二夫人冷冷的看了眼跟在後頭流着淚的柳姨娘,柳姨娘回看了她一眼,頓身福了福,喊道:“夫人。”這邊岑姨娘也走了過來,朝二夫人行禮道,“夫人!”

二夫人點了點頭,就頭也不回的走了。

慈安堂裡亂哄哄的一片,蓉卿也不好離開,只得守在太夫人身邊,端茶送藥忙了一個下午,蘇茂源這段時間肝火鬱卒,又是吃了熱酒,現在被冷水一激,頓時就將所有的病原都激了出來。

這會兒又是吐又是拉又是高燒不斷的說着胡話。

“你們都回去吧。”太夫人不知道他一會兒能說出什麼話來,便趕着蓉卿和蘇容君以及蘇崢兄妹幾人,“你們也累了半天去歇着吧。”

蘇峪領着頭朝太夫人行禮,幾個人就魚貫退了出來,又在門口你看看我,我看看你露出唏噓的樣子。

晚上,蓉卿再來慈安堂,就聞得見慈安堂裡濃濃的藥味瀰漫,太夫人短短一個下午彷彿老了十幾歲,虛弱的坐在牀沿看着昏睡的蘇茂源,蓉卿不得不感嘆,不見那雙陰鬱的眼睛,蘇茂源的面相真的很清秀,透着一股溫和的書生氣。

“祖母!”蓉卿扶着太夫人,輕聲道,“大夫也說,父親是體內有熱度,如今冷寒一激就發了出來,只怕要燒上幾天,並沒有大礙,您就放心。”說着一頓朝陶媽媽打眼色,“您去歇會兒吧,千萬別累壞了身子啊。”

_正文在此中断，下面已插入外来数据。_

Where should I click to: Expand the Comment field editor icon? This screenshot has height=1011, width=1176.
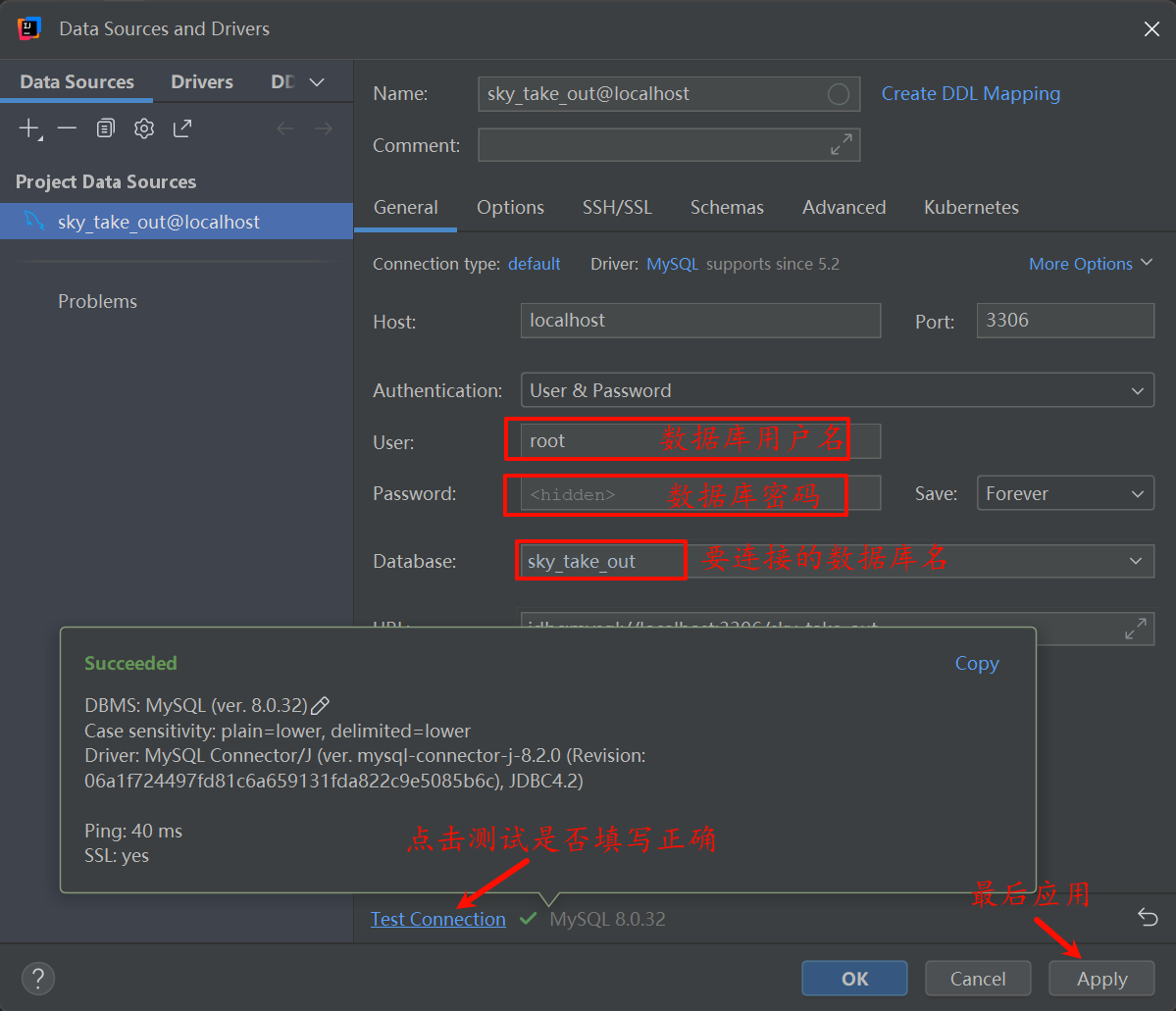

太夫人也是嘆了一口氣,就道:“嗯。”由蓉卿扶着回了臥室裡,蓉卿伺候着太夫人吃了晚飯,又看着她吃了藥睡下,才和陶媽媽在門口說着話,“父親這樣,恐怕要在這邊住些日子,慈安堂的人手夠不夠,若不然從偏遠調些人服侍行不行,他們常服侍父親也順手些。”

“不用。”陶媽媽擺着手,“這裡雖是緊了,可也夠用,若是不夠再去尋八小姐。”

蓉卿正要說話,這邊端媽媽在慈安堂門口晃了一下,蓉卿又和陶媽媽說了幾句,就出了慈安堂,看着端媽媽問道:“怎麼了?”

“八小姐。”端媽媽壓低了聲音,“偏院那邊來人領年貨了。”

蓉卿目光一轉就道:“走,看看去。”說完跟着端媽媽就去了廚房,她本以爲來的是個中年人或者是個美貌的丫頭,卻沒有想到是個八九歲的少年,長的眉清目秀非常的漂亮,見着蓉卿他笑着行了禮,道,“唐總管沒空,就讓小的來取年貨,給八小姐添麻煩了。”眼睛骨碌碌的轉,顯得很機靈的樣子,“八小姐,怎麼今年的東西比去年少了一些?”

“下雪路難走,還有幾個莊子沒有來。”蓉卿微微頷首,笑道,“你們先用着,待這邊東西買齊了你再來拿便是。”

去年也是過年前下雪,可是柳姨娘卻將年貨一次性給他們了,怎麼今年卻是拖延了?“小人知道了。”少年一笑眼角彎彎的,很是可愛,“那八小姐,小的告退了。”

蓉卿點了點頭,忽又問道:“你叫什麼,今年多大了?”他扛了兩大包東西,又指揮着身後的兩個少年往車上搬東西,“小的叫暮春,今年九歲!”

問什麼答什麼,多一句也不會有。

確實是個機靈聰明的,蓉卿轉頭對端媽媽道:“這些東西約莫能夠用三五天的,你把旁的再準備好,若是他再來你記得去尋我。”

端媽媽雖不知道蓉卿是什麼意思,但知道八小姐定是有原因,便點着頭應是:“奴婢記住了。”